Answer these questions about the Tokyo Revengers text below:
1. Who wrote the film's screenplay?
2. In what month and year was the live-action film adaptation announced?
3. What caused the crew to halt filming in April 2020?

[[ Extract, beginning ]]

2021 Japanese film directed by Tsutomu Hanabusa

Tokyo Revengers (東京卍リベンジャーズ, Tōkyō Ribenjāzu) is a 2021 Japanese science fiction action film directed by Tsutomu Hanabusa from a screenplay by Izumi Takahashi. It is the live-action adaptation of manga series of the same name by Ken Wakui. The film stars Takumi Kitamura, Yuki Yamada, Yosuke Sugino, Mio Imada, Shotaro Mamiya and Ryo Yoshizawa. The film revolves around Takemichi Hanagaki, a freeter, who travels back in time in order to prevent the death of his ex-girlfriend Hinata Tachibana at the hands of Toman, a criminal organization.

The live-action film adaptation was announced in February 2020. In April 2020, it was announced that the film's crew has halted filming due to the COVID-19 pandemic in Japan.

[[ Extract, end ]]
[[ Recorded data, beginning ]]

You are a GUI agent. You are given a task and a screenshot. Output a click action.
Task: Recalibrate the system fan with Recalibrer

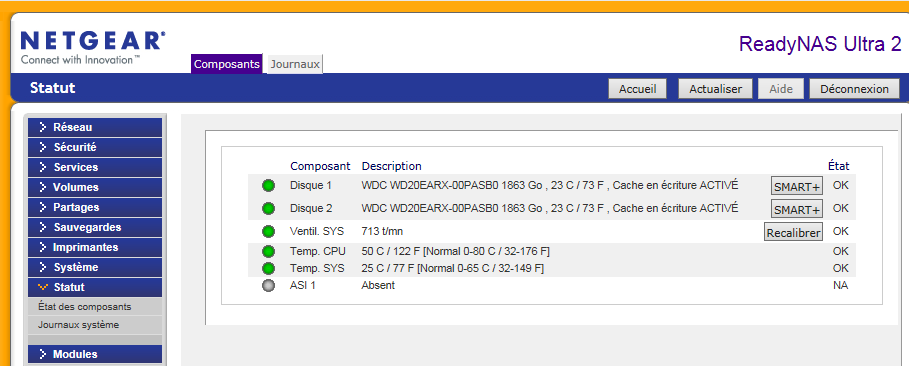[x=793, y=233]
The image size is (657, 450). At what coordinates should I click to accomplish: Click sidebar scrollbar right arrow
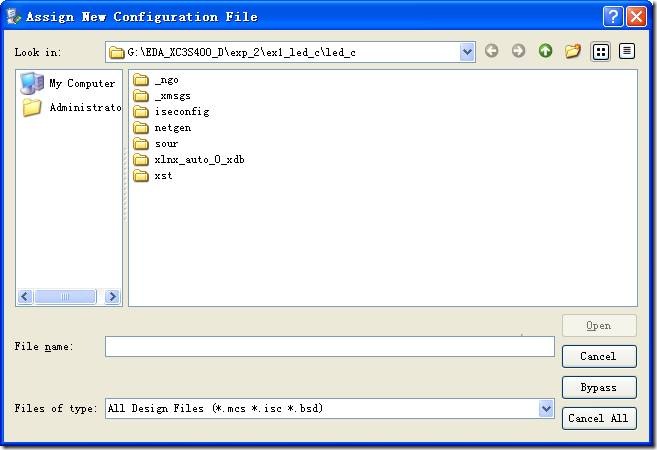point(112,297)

[[ Recorded data, end ]]
[[ Recorded data, beginning ]]

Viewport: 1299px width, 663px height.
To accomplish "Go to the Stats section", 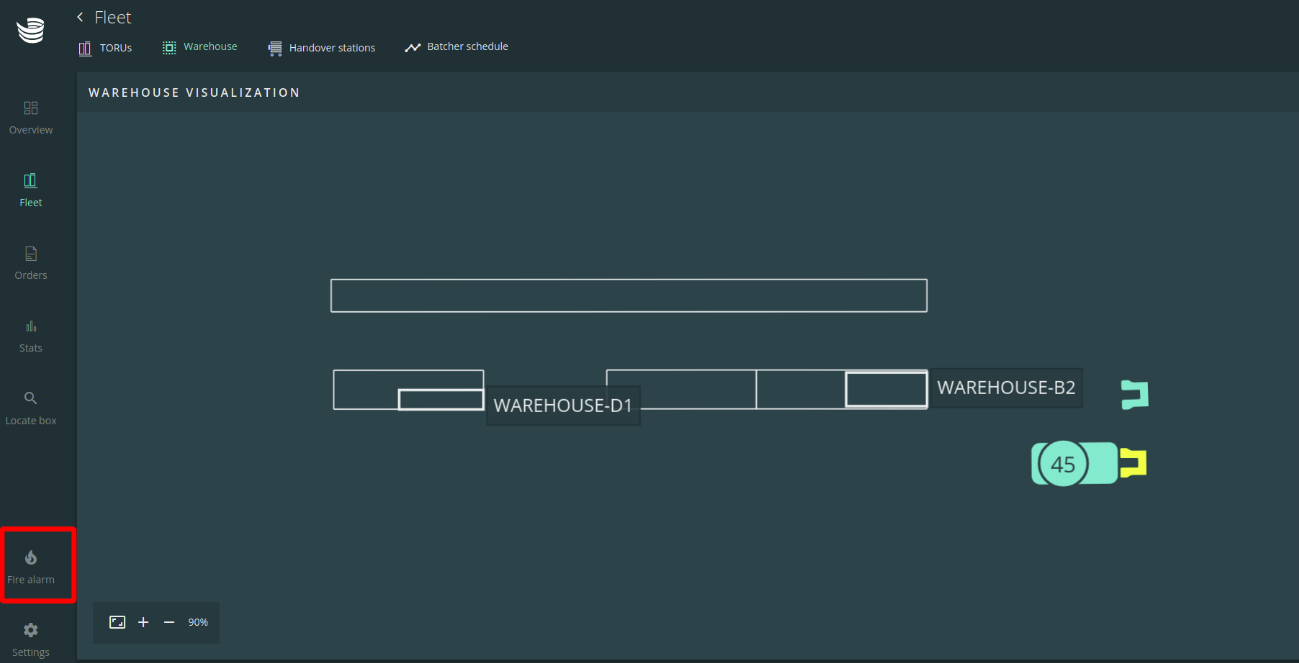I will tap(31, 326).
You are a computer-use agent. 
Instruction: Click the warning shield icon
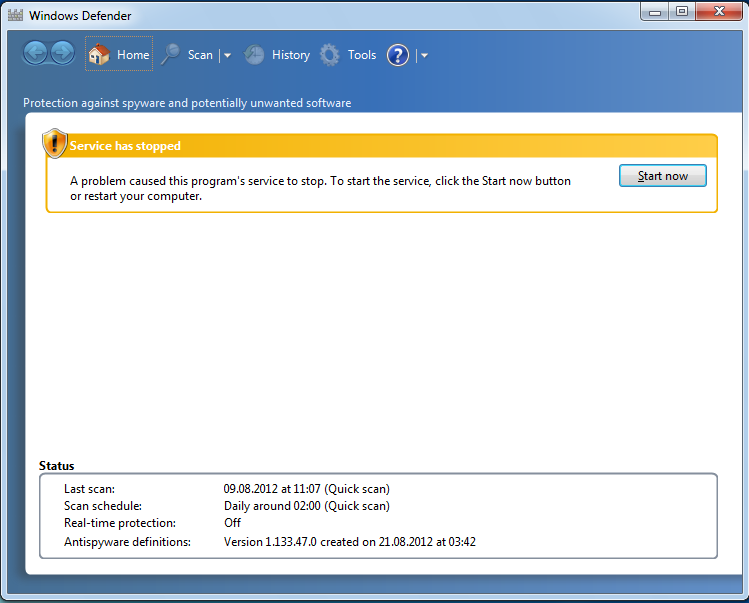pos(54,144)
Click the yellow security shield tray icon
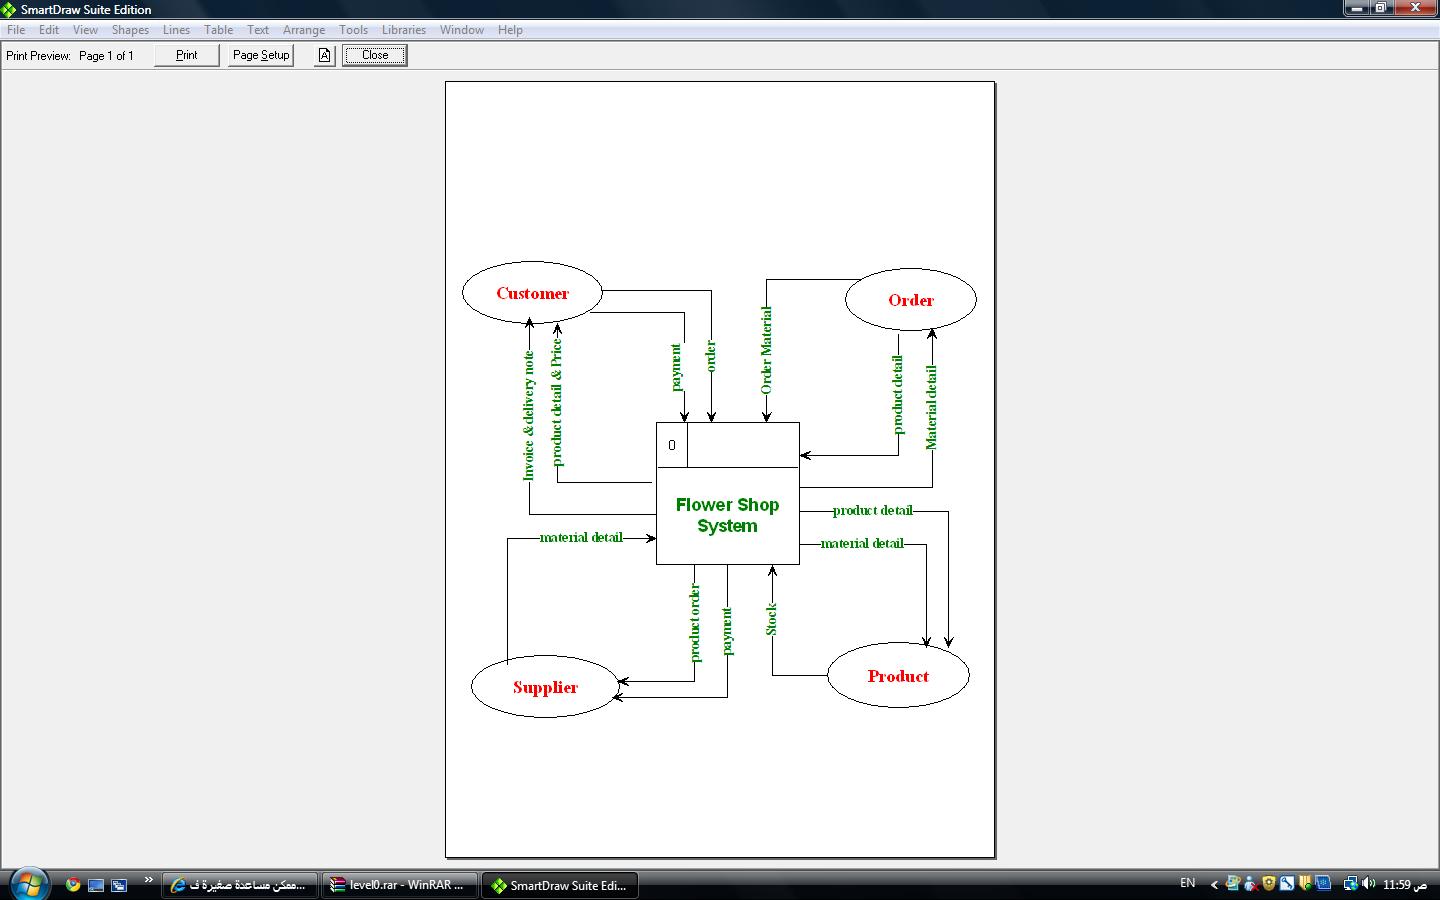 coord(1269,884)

[[ Recorded data, end ]]
[[ Recorded data, beginning ]]

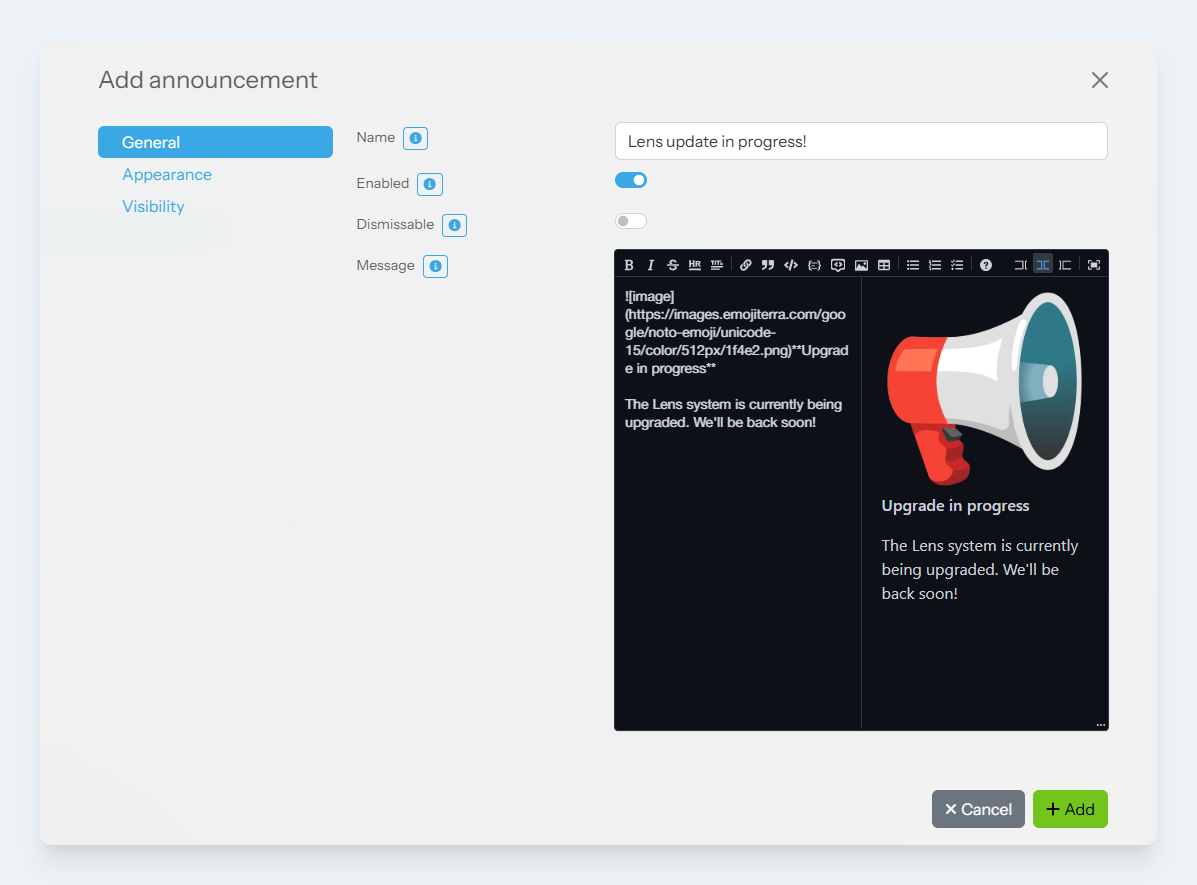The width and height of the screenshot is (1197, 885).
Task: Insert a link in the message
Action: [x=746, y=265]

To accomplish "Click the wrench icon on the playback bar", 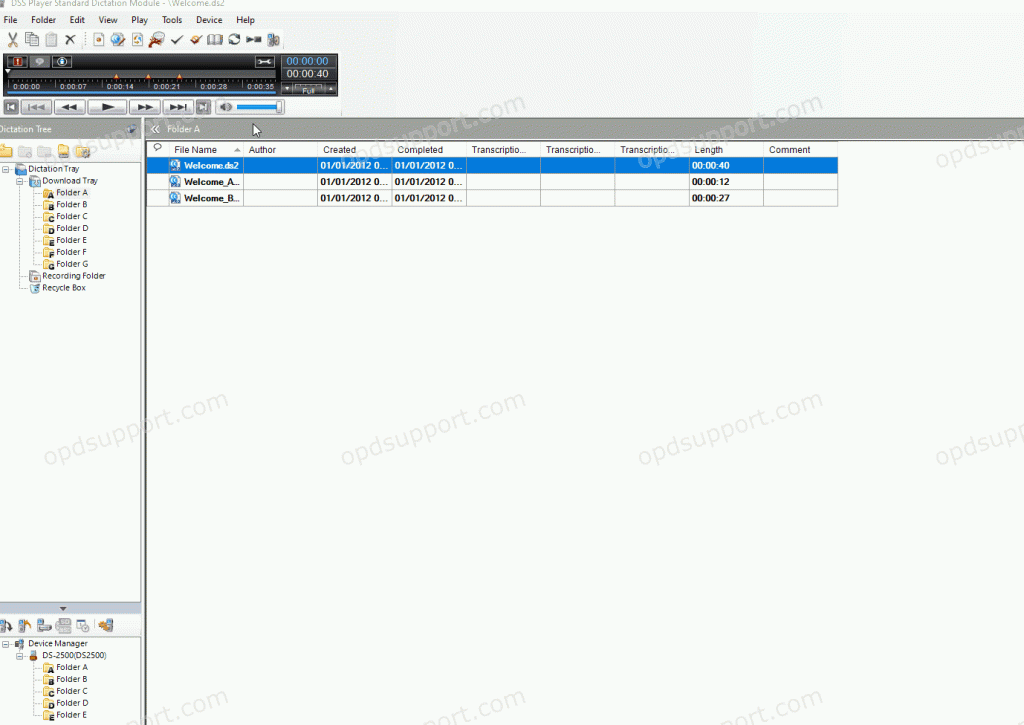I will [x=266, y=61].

[[ Recorded data, end ]]

- [Task result]
1. Izumi Takahashi
2. February 2020
3. The COVID-19 pandemic in Japan